--- START ---
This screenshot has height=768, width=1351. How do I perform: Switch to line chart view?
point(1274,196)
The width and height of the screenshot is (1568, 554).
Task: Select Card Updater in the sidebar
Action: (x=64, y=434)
--- END ---
Please print out every record exactly as it is written.

Answer box
This screenshot has height=768, width=1351. How do I perform: Switch to line chart view?
point(1274,196)
The width and height of the screenshot is (1568, 554).
Task: Select Card Updater in the sidebar
Action: (x=64, y=434)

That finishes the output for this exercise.